Dnata will also provide full aircraft servicing, including the placement of ground and operational equipment. In addition, there is a seamless interface with various control and government authorities, including customs and the airport police, as well as security provision 24 hours a day, which the company states will provide an extra peace of mind to customers.
RUS Aviation plans relocation to Dubai World Central
RUS Aviation, a company founded and registered in the United Arab Emirates, launched its cargo operations in the 1990s with a lone Russian build freighter to customers in the Middle East and Central Asia. Today, it boasts a fleet in excess of 22 aircraft, including Airbus A300 and the modern Tupolev TU 204C, apart from it’s rugged backbone, the Ilyushin IL 76.

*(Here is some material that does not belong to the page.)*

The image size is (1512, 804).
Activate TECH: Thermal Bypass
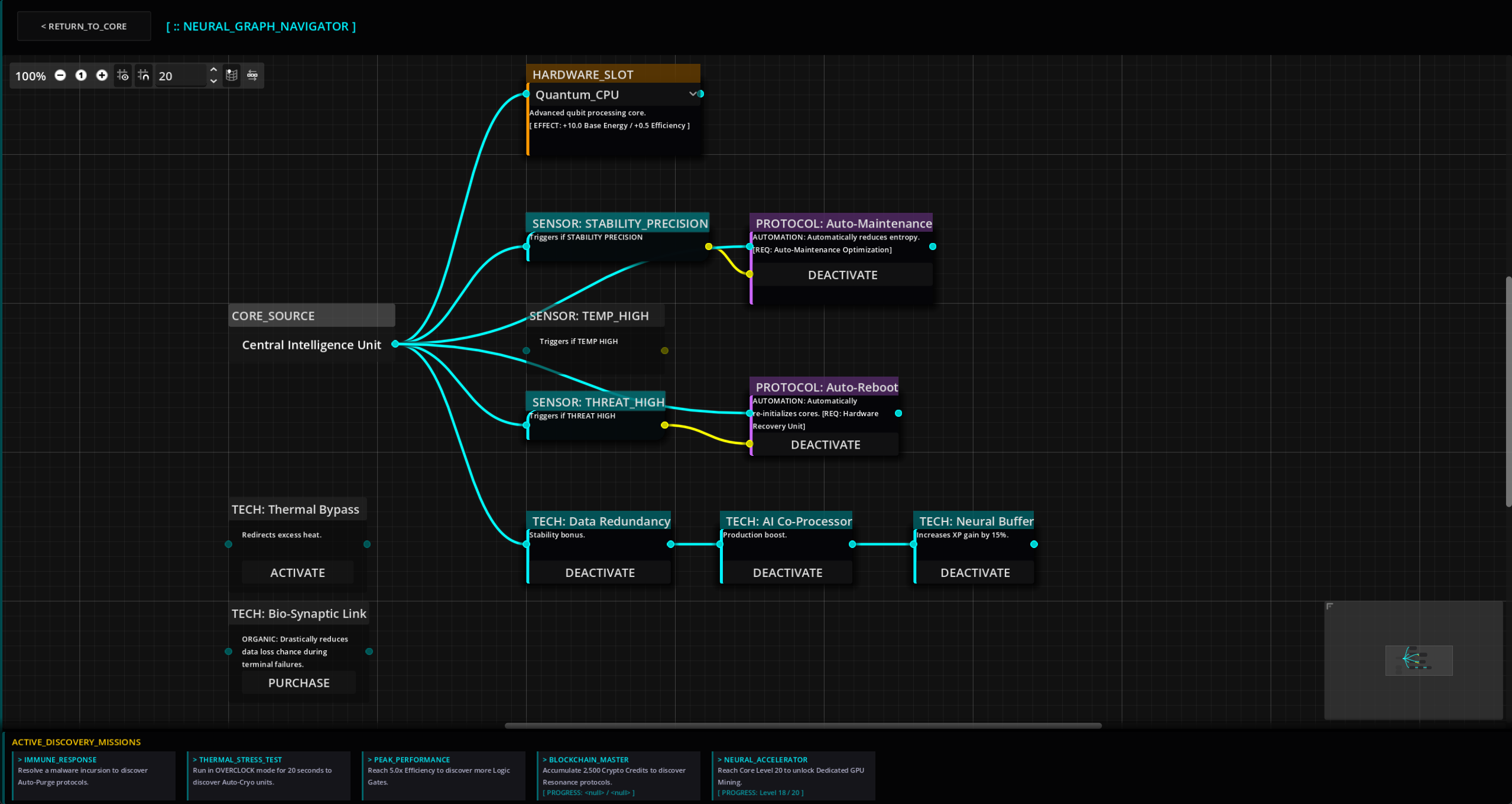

RUS Aviation is marketing itself as a total aviation services provider on a global scale, switching more and more from charter operator to scheduled services and purchasing state-of-the-art western equipment.
According to Saleh Al Aroud, managing director of Rus Aviation, the company recognised the far-sighted vision and importance of Dubai World Central during the project’s initial stages. “This is the future of the cargo industry, not only in the United Arab Emirates, but in the entire Middle East,” he says. “The decision was made early to be an integral part of the venture and to leave no stone unturned to make it a success.”
RUS Aviation is planning to move its entire Dubai operation to the new airport and is presently conducting an economical evaluation to shift more services to the new location.